ABSTRACT

Gender-based medicine – specifically recognizing the differences in the health of men and women – drew much attention in the 1990s. The US National Institutes of Health (NIH) Office of Research on Women ’ s Health was established in 1990, and in 1994 the US Food and Drug Administration (FDA) created an Office of Women ’ s Health, resulting in a dramatic increase in the quantity and quality of research devoted to examining numerous aspects of women ’ s health such that today women ’ s health research is clearly mainstream. 1

While decades of research have yielded many important findings about health and disease in men, this knowledge has not resulted in the benefits expected. Men are still less likely than women to seek medical care and are nearly half as likely as women to pursue preventive health visits or undergo screening tests. 2 Recent data indicate that 68.6 % of men aged 20 years and older are overweight, 3 and life expectancy of men in the USA continues to trail that of women by 5.3 years in 2003. 4

Men ’ s health as a concept and discipline is in a prehistoric state compared with women ’ s health. Most clinicians and the public consider men ’ s health to be a field concerned only with the prostate and sexual function. Men ’ s health has recently become a hot topic in these specific areas with large amounts of money being spent on remedies for prostate health, improved urinary flow, and enhanced

erections and a smaller amount directed to overall improved health. 5

Men do not use or react to health services in the same way as women. 6 Men are less likely to go to healthcare providers for preventative healthcare visits. 7 Men are also less likely to follow medical regimens, and are less likely to achieve control with long-term therapeutic treatments. 8,9 The Commonwealth Fund did a mass survey and found that ‘an alarming proportion of American men have only limited contact with physicians and the health care system generally. Many men fail to get routine check-ups, preventive care, or health counseling and they often ignore symptoms or delay seeking medical attention when sick or in pain.’ 10 This report concludes by noting the need for increased efforts to address the special needs of men as well as attitudes toward healthcare. Men are more likely to be motivated to visit the doctor for conditions that specifically affect men most, such as baldness, sports injuries, or erectile dysfunction (ED). The presentation of a man to the clinician ’ s office with a sexual health complaint can present an opportunity for a more complete evaluation, most notably with the complaint of erectile dysfunction. In a landmark article published in December, 2005, Thompson et al. confirmed what had been long believed: that ED is a sentinel marker and risk factor for future cardiovascular events. 11 After adjustment, incident ED occurring in the 4300 men without ED at study entry enrolled in the prostate cancer prevention

trial (PCPT) was associated with a hazard ratio of 1.25 for subsequent cardiovascular events during the 9-year study follow-up (1994-2003). For men with either incident or prevalent ED, the hazard ratio was 1.45. Thus, men with ED are at risk for developing cardiac events over the next 10 years, with ED as strong a risk factor as current smoking or premature family history of cardiac disease. Never before has the association of ED or a male sexual dysfunction been so strongly linked as a harbinger of cardiovascular clinical events in men.

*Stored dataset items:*
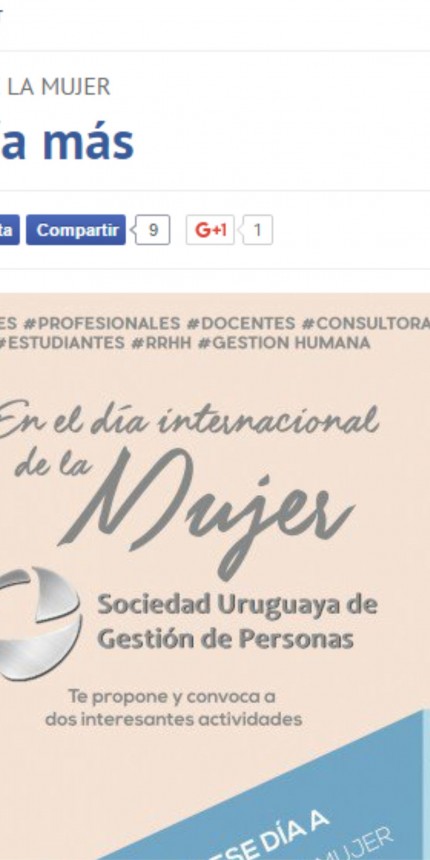Click the blue headline ending in 'más'
The width and height of the screenshot is (430, 860).
(x=67, y=142)
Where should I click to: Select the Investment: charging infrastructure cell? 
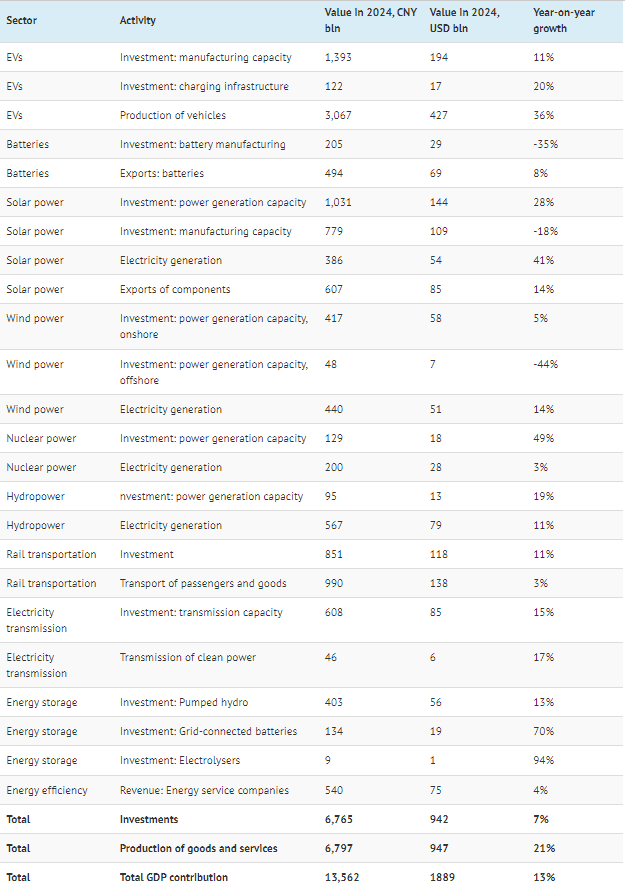pos(204,86)
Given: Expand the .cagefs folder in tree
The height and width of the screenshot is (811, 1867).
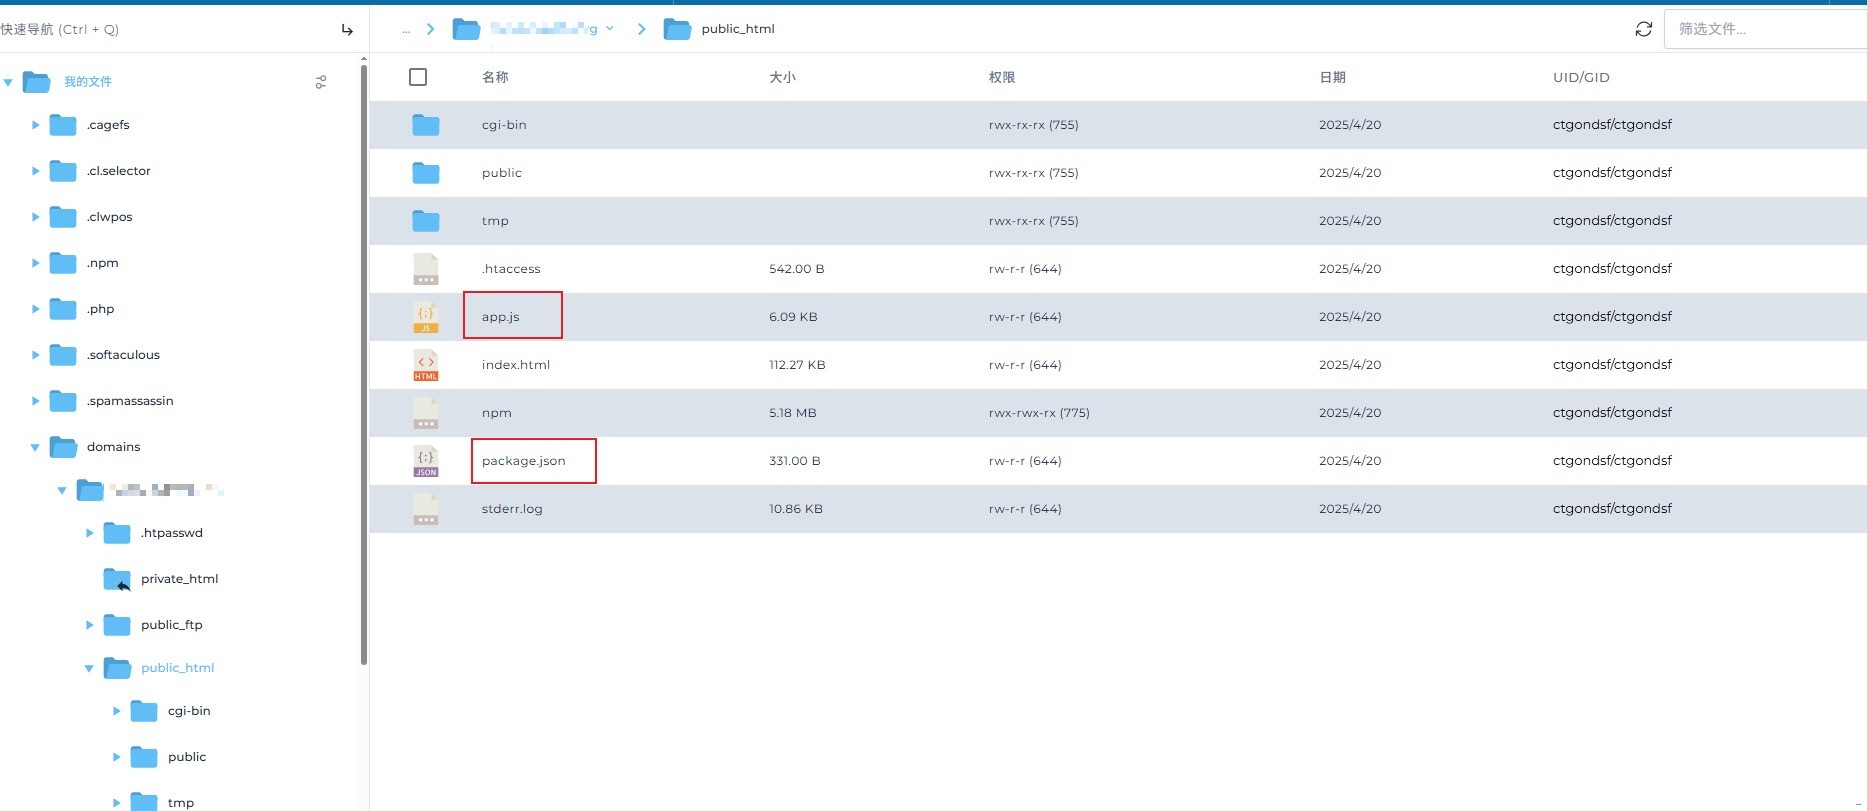Looking at the screenshot, I should tap(35, 125).
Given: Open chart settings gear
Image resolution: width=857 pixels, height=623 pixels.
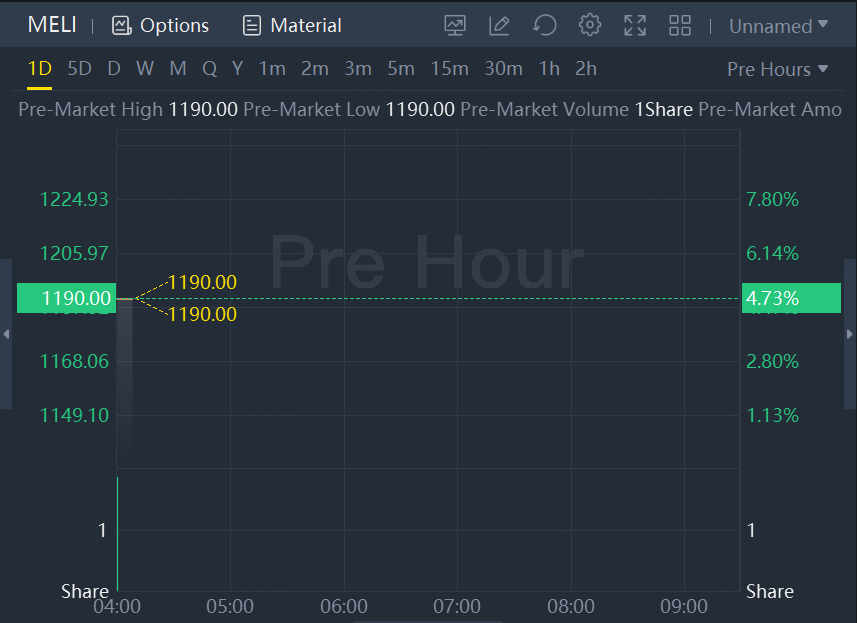Looking at the screenshot, I should point(590,26).
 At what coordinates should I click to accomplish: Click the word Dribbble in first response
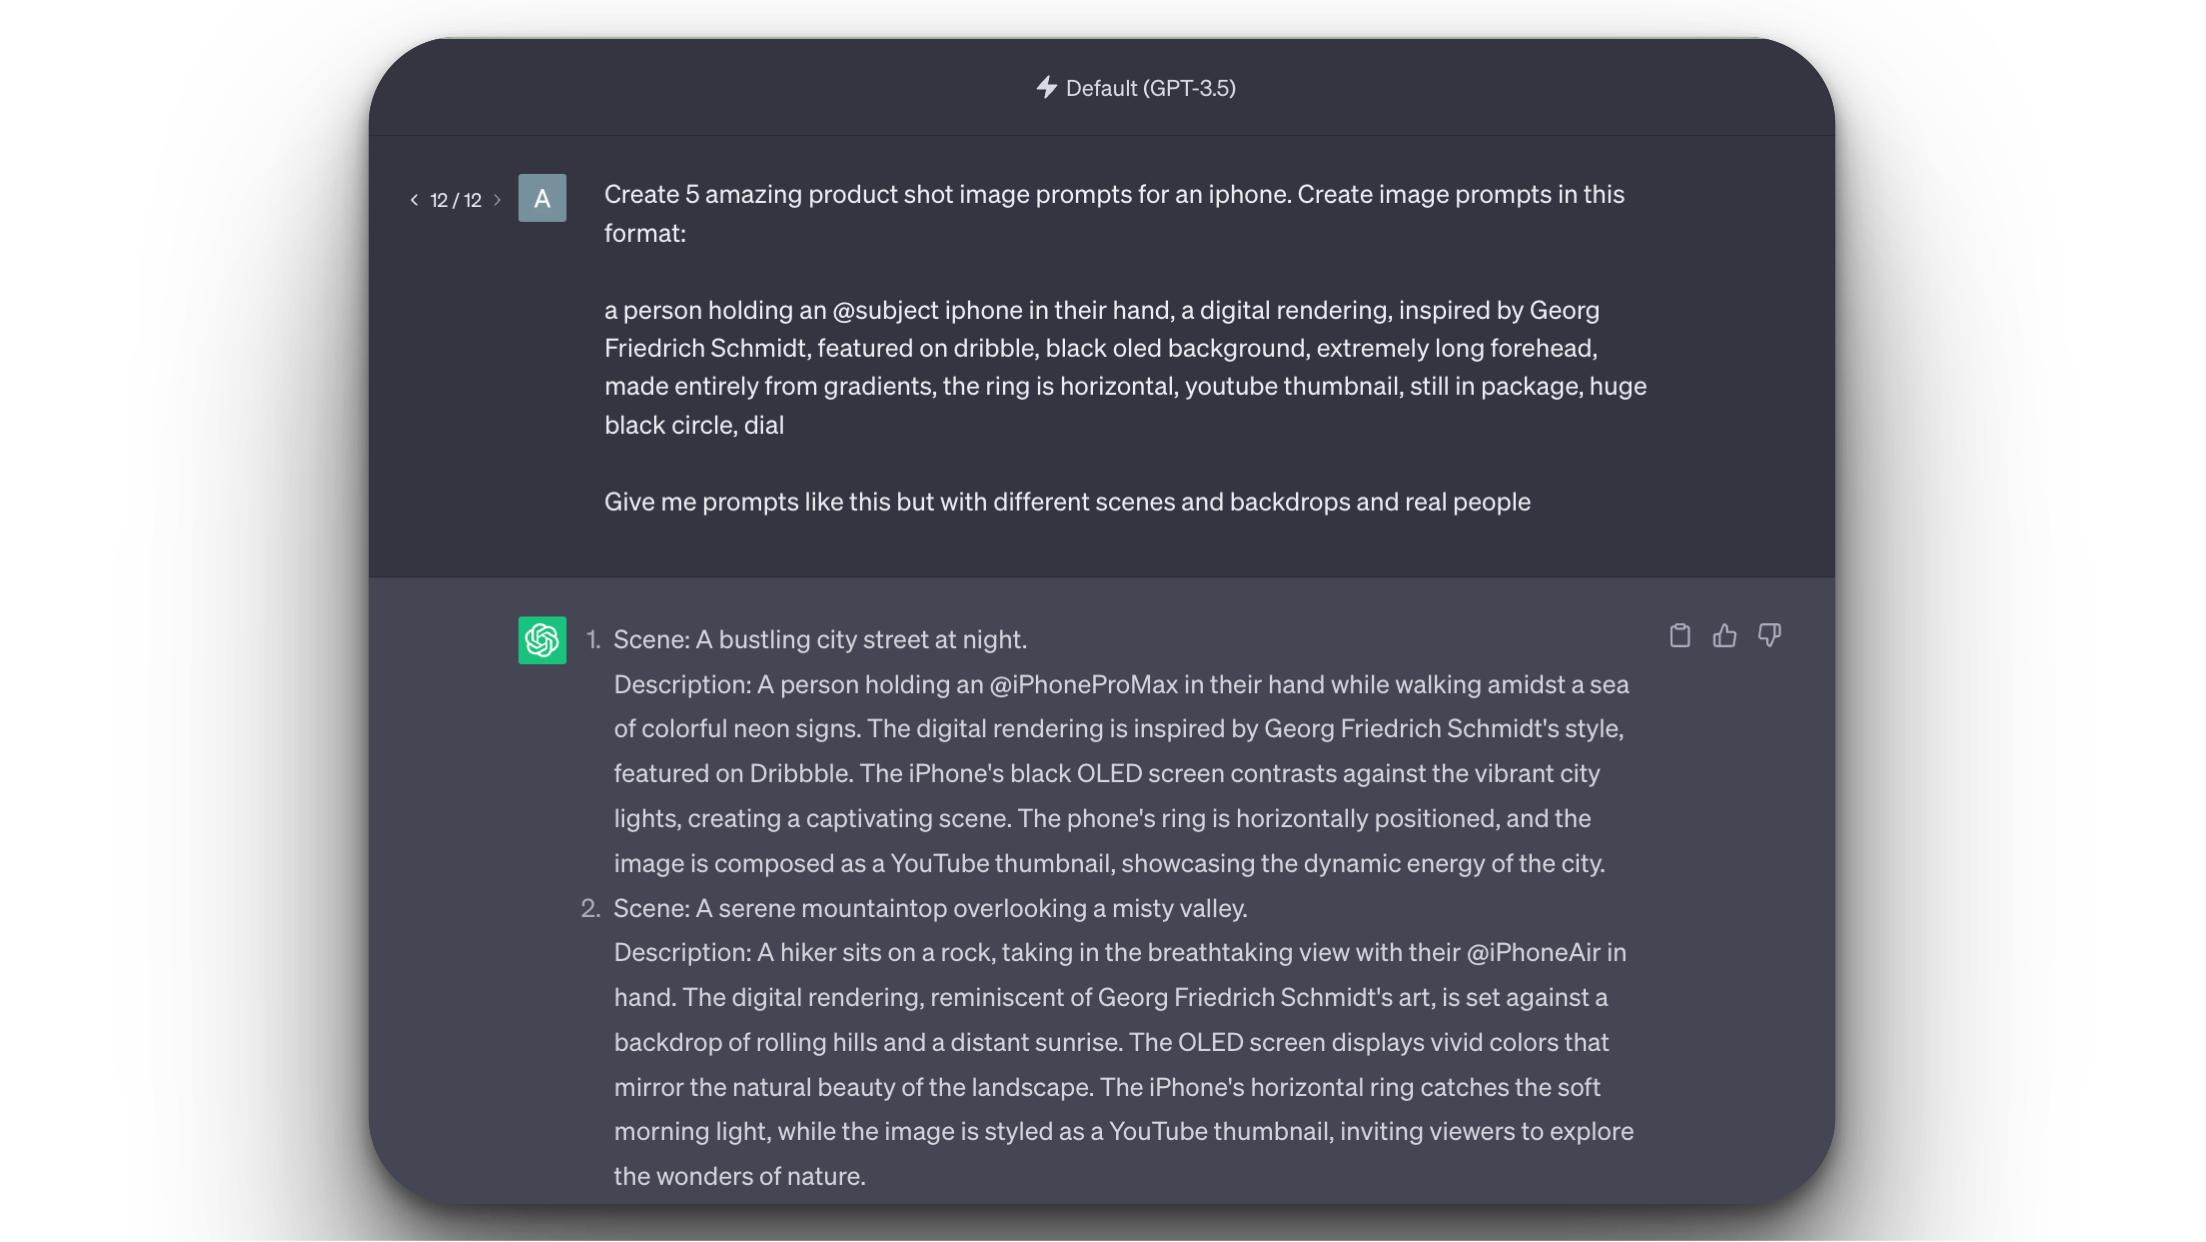coord(800,774)
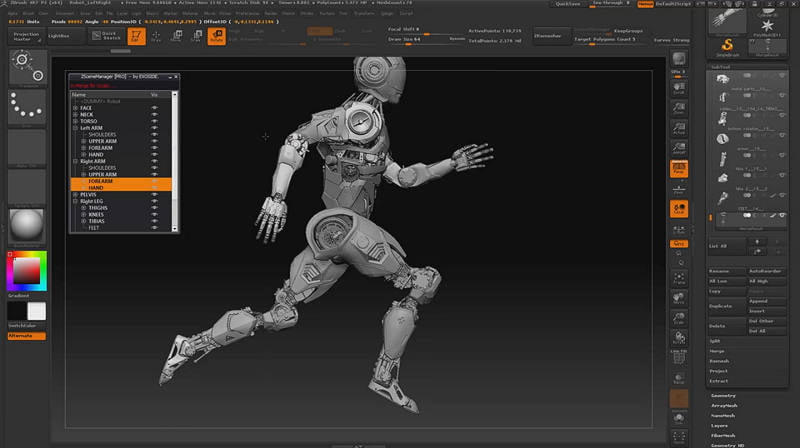Select the Rotate tool in top toolbar
800x448 pixels.
pos(216,36)
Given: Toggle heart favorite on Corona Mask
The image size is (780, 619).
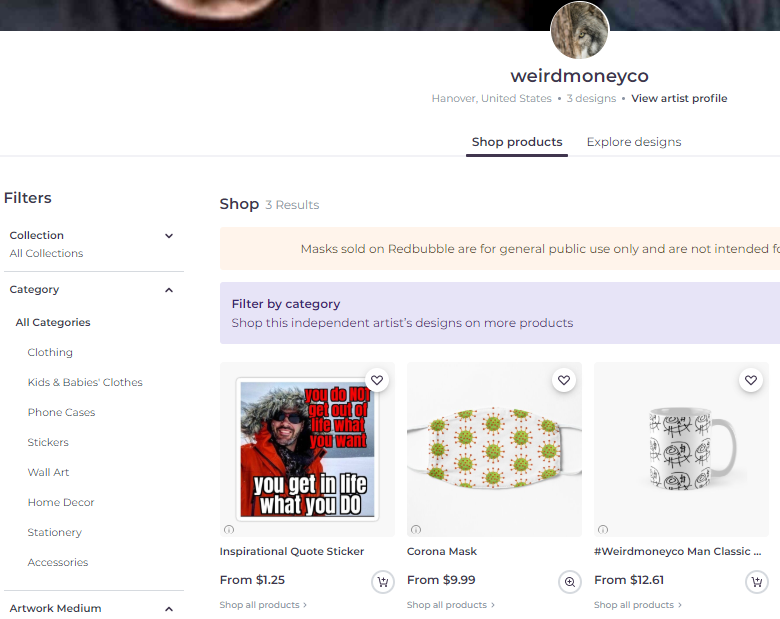Looking at the screenshot, I should pos(564,380).
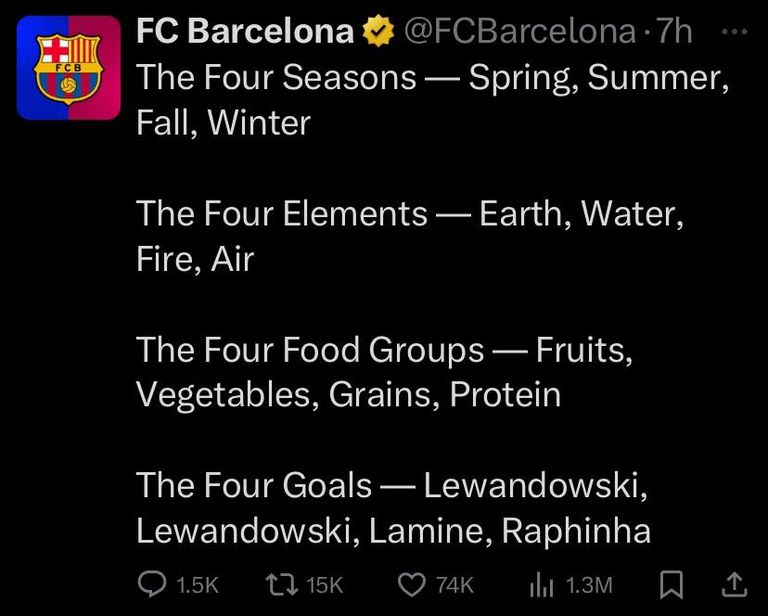Click the 1.3M views count
Viewport: 768px width, 616px height.
tap(589, 584)
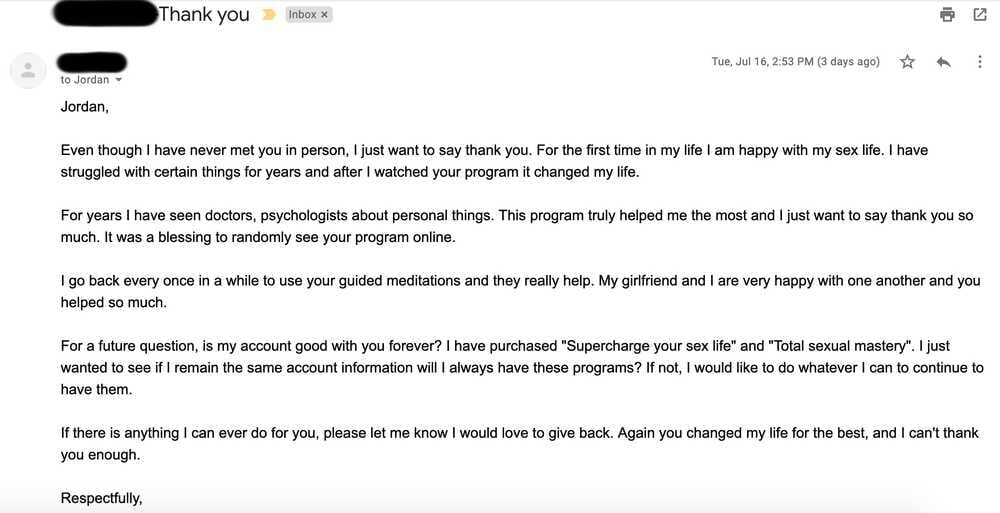
Task: Click the "Respectfully," closing line
Action: [x=102, y=497]
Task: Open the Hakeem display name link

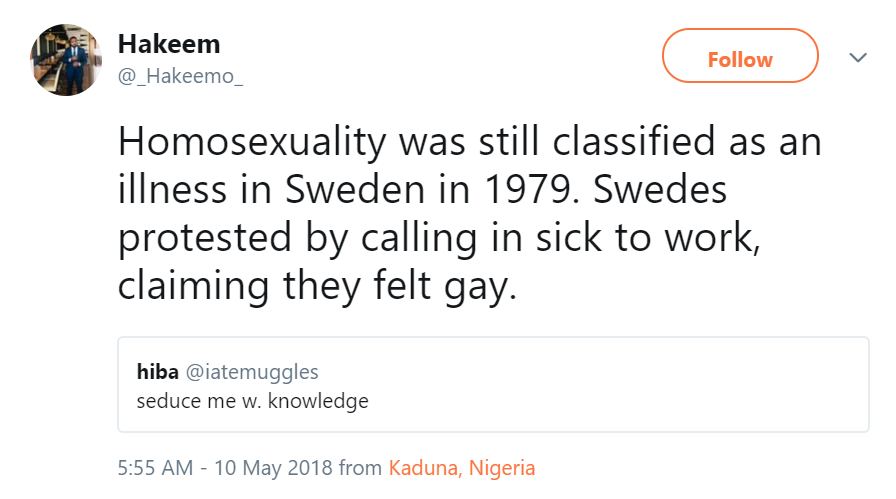Action: pos(169,44)
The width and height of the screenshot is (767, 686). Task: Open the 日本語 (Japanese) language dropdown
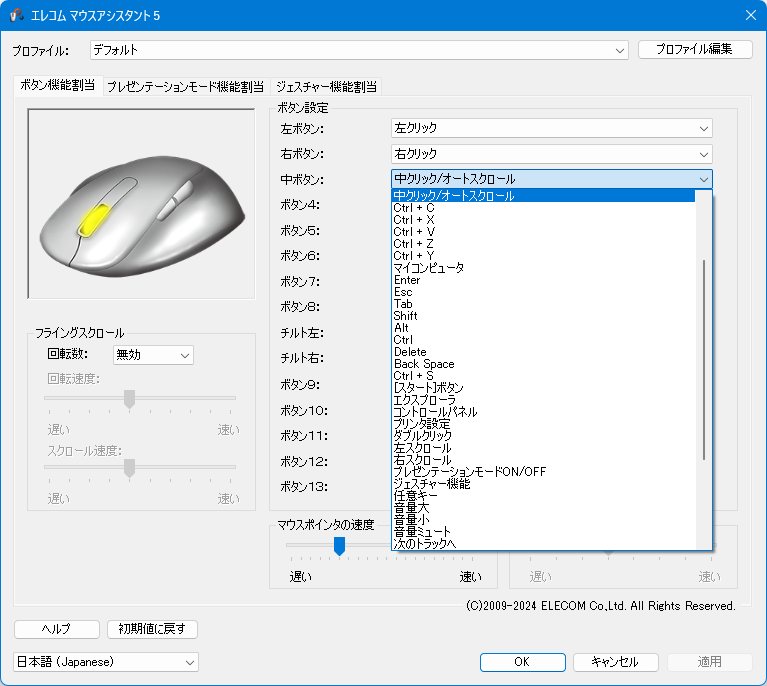(x=106, y=662)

*Exercise set:*
A: In the men's health abstract, in what year did the FDA create an Office of Women's Health?
B: Decide whether each statement agrees with the men's health abstract: (i) Recent data indicate that 68.6% of men aged 20 and older are overweight. (ii) Men are more likely than women to pursue preventive health visits. (iii) For men with either incident or prevalent ED, the hazard ratio was 1.25.
C: Output the part of the men's health abstract that begins at "trial (PCPT) was" and stops after "events in men.".

*Outputs in order:*
A: 1994

B:
(i) Yes: "68.6 % of men aged 20 years and older are overweight"
(ii) No: "are nearly half as likely as women to pursue preventive health visits or undergo screening tests"
(iii) No: "For men with either incident or prevalent ED, the hazard ratio was 1.45."

C:
trial (PCPT) was associated with a hazard ratio of 1.25 for subsequent cardiovascular events during the 9-year study follow-up (1994-2003). For men with either incident or prevalent ED, the hazard ratio was 1.45. Thus, men with ED are at risk for developing cardiac events over the next 10 years, with ED as strong a risk factor as current smoking or premature family history of cardiac disease. Never before has the association of ED or a male sexual dysfunction been so strongly linked as a harbinger of cardiovascular clinical events in men.